YOUR GOAL: A faithful transcription of all the entries below is needed, without the pictures.

[Collection entries]
*** Begin section ***

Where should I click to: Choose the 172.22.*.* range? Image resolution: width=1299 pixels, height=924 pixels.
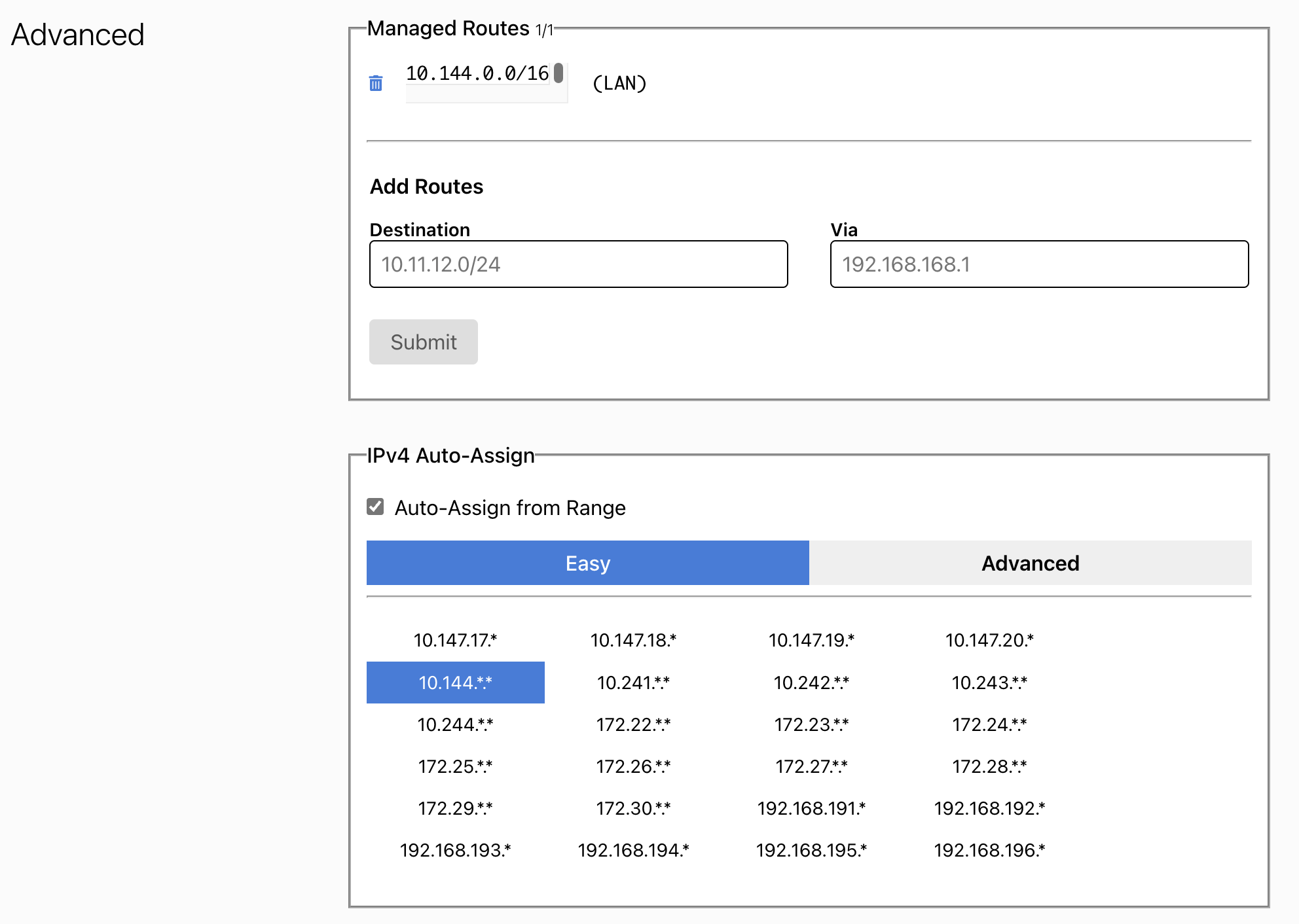tap(633, 724)
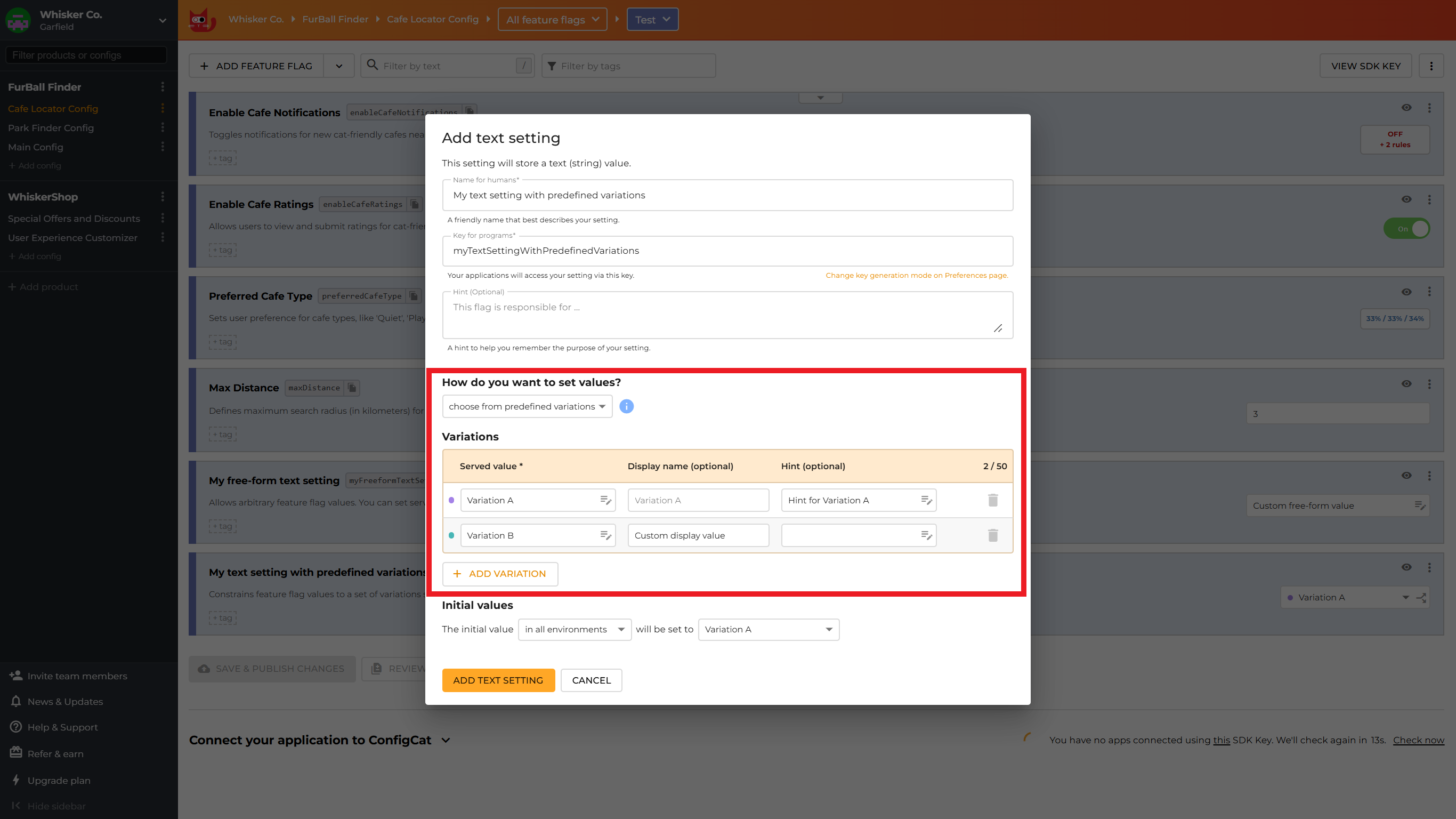Select Park Finder Config in sidebar
The image size is (1456, 819).
coord(51,128)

*** End section ***

EXERCISE SOLUTION:
Where should I click to: Choose the 172.22.*.* range? Image resolution: width=1299 pixels, height=924 pixels.
tap(633, 724)
Select Park Finder Config in sidebar
The image size is (1456, 819).
coord(51,128)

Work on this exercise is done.